The Cybersecurity and Infrastructure Security Agency's cyber incident reporting draft rule is facing significant pushback from trade groups and lawmakers.
The rule would mandate critical infrastructure entities to make cyber incident and ransomware disclosures within a 72- and 24-hour period, respectively, but has been reported by many as going too far.
Dr Ilia Kolochenko, CEO at ImmuniWeb and Adjunct Professor of Cybersecurity at Capital Technology University, commented:
“The proposed CISA incident reporting rule, when applied to critical national infostructure (CNI) entities, does not appear to be excessive or disproportionally burdensome. 72 hours is a reasonable timeframe – for a CNI – to file a first report about an incident.
Moreover, in some cases like purposely destructive cyber-attacks backed by foreign nation states, the effect of such attack on a CNI is so tangible that it can make national news headlines within minutes. To compare, in India, many companies – not just CNIs – are now required to notify Indian CERT (CERT-In) within 6 hours after detecting an incident. Likewise, many data protection laws around the globe have similar 72-hour deadlines for incident reporting.

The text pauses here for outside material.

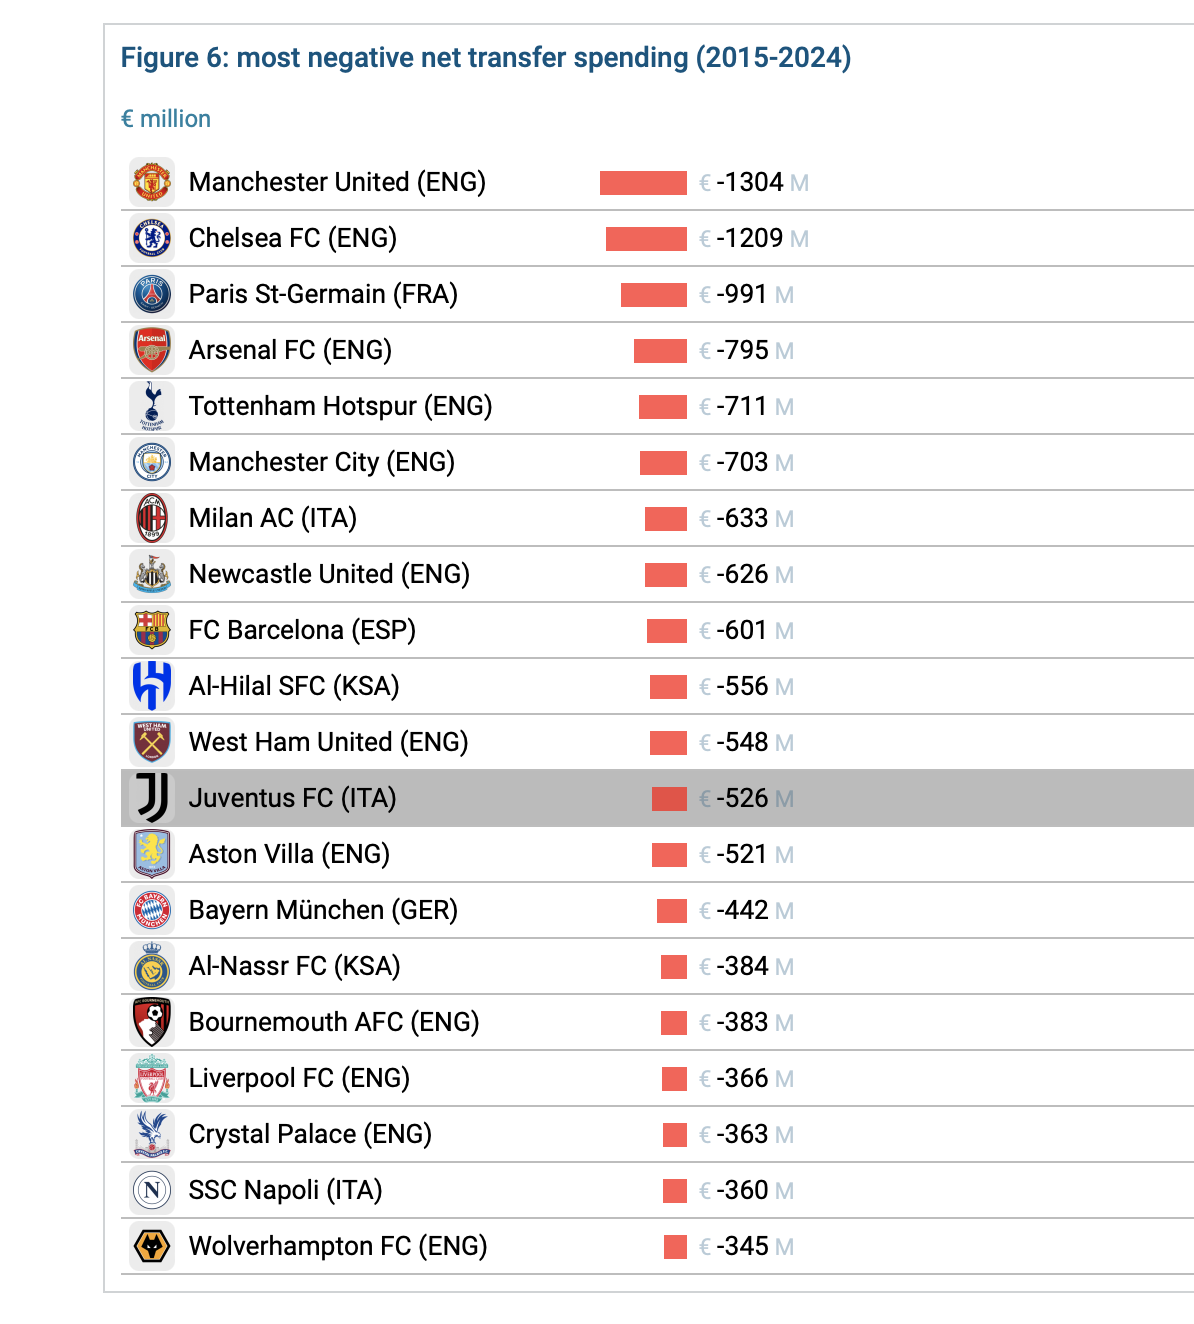1194x1324 pixels.
Task: Click the € million unit label
Action: point(166,119)
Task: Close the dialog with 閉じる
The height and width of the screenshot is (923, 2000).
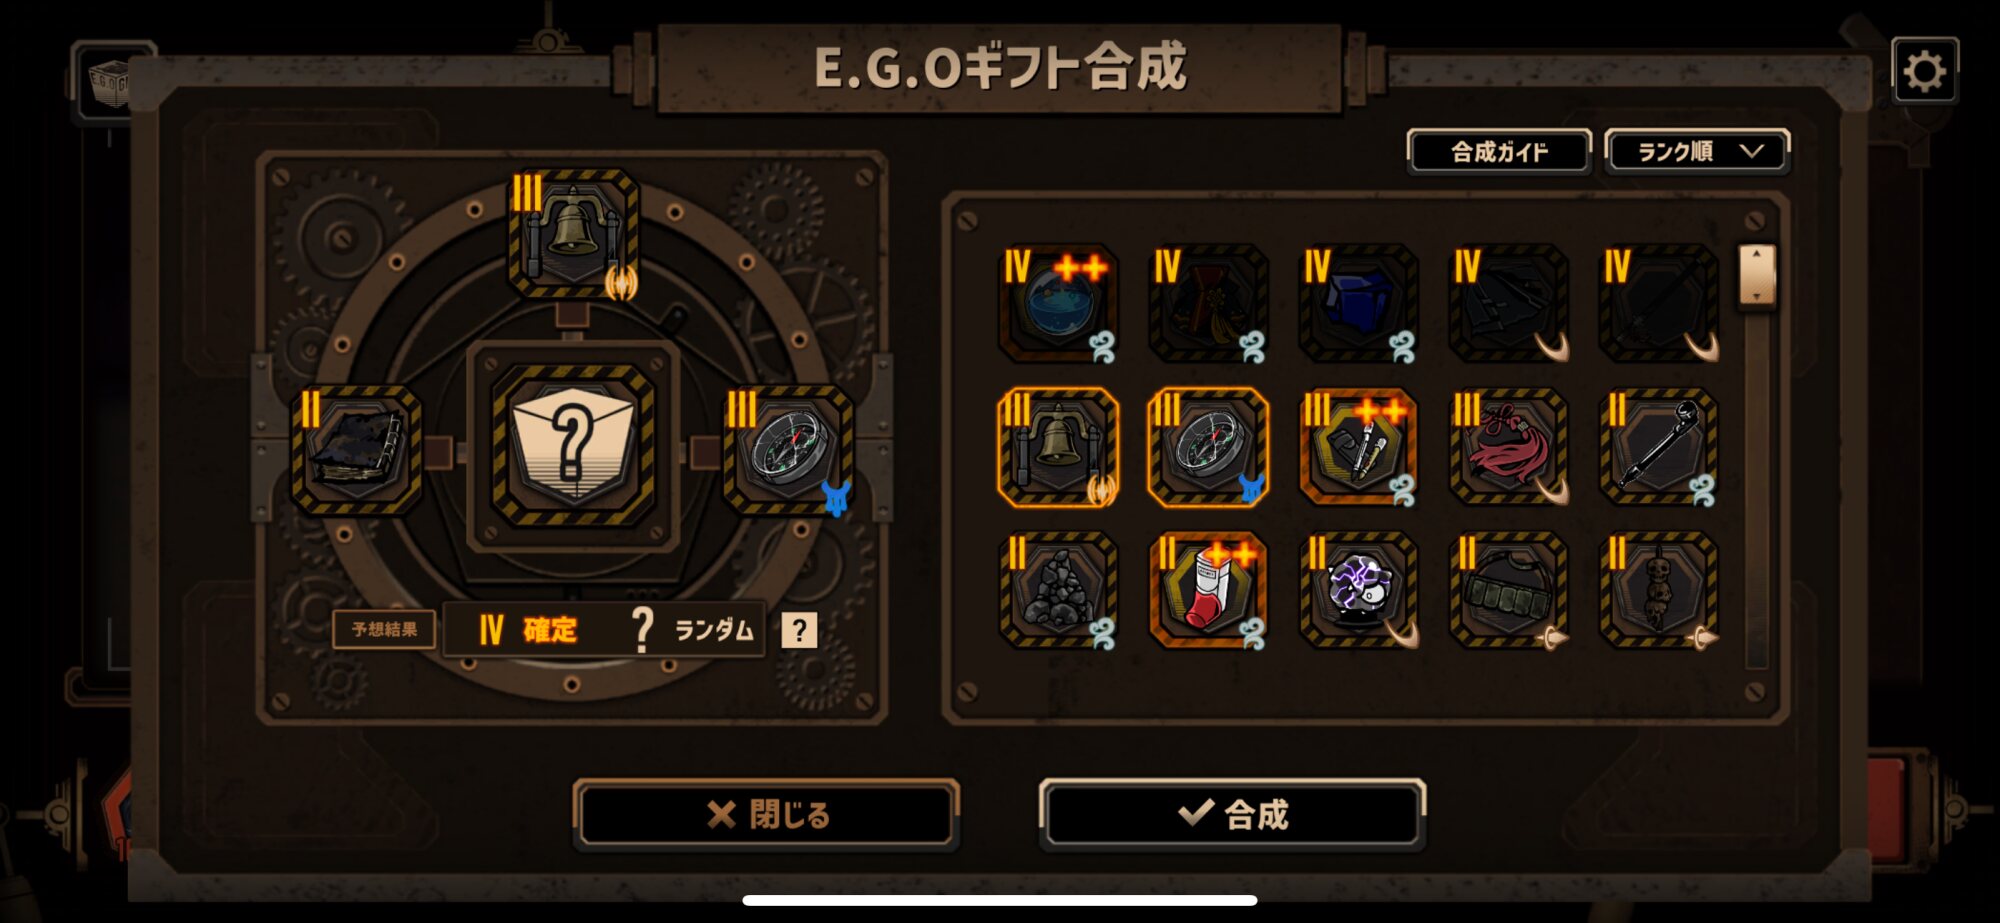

Having said this, the pivotal question here is whether CISA has sufficient resources to adequately and timely review and respond to the avalanche of incident reports. Piling up the reports to gather dust on CISA’s bookshelves will bring from little to no value, moreover, it will waste already limited CISA’s human and operations resources that could be better invested. So, the key question is what happens once a report is filed and what CISA can do to minimize harm, prevent future attacks, or help apprehend the attackers.”